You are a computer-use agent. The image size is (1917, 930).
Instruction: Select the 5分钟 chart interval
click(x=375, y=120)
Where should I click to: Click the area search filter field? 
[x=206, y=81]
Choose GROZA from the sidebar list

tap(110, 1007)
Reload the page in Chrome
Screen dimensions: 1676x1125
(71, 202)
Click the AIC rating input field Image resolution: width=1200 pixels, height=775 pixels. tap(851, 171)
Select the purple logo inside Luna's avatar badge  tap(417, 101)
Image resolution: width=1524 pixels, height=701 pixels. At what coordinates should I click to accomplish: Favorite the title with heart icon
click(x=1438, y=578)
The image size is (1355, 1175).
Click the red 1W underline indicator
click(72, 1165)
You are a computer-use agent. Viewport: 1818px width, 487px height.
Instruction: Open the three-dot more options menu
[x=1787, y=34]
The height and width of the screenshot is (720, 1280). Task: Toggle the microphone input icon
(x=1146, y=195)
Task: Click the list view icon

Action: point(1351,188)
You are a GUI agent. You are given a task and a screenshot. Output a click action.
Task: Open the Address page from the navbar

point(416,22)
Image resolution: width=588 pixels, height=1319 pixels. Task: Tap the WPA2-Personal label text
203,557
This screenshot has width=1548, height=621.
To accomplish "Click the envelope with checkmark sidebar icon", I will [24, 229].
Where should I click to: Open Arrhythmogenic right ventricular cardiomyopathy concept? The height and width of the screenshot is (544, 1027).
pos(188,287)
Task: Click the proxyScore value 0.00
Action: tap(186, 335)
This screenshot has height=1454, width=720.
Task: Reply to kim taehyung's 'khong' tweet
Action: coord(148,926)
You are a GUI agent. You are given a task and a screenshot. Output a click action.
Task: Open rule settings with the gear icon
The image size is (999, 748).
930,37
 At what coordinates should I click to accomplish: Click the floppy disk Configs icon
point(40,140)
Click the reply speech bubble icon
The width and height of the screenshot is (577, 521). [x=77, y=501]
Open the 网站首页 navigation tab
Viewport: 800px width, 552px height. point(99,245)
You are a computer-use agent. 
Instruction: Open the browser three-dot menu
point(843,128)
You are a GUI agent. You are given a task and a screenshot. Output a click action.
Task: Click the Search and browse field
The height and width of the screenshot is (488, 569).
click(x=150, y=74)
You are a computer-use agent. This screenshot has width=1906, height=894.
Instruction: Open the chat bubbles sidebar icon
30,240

§ **EXERCISE GOAL**: Please, from the material above, copy only the lines from the line with "Where should I click to: Click" up to and including the line with "Select the purple", exactly as written.

§ **WRITTEN ANSWER**:
Where should I click to: Click the area search filter field? 
[x=206, y=81]
Choose GROZA from the sidebar list

tap(110, 1007)
Reload the page in Chrome
Screen dimensions: 1676x1125
(71, 202)
Click the AIC rating input field Image resolution: width=1200 pixels, height=775 pixels. tap(851, 171)
Select the purple logo inside Luna's avatar badge  tap(417, 101)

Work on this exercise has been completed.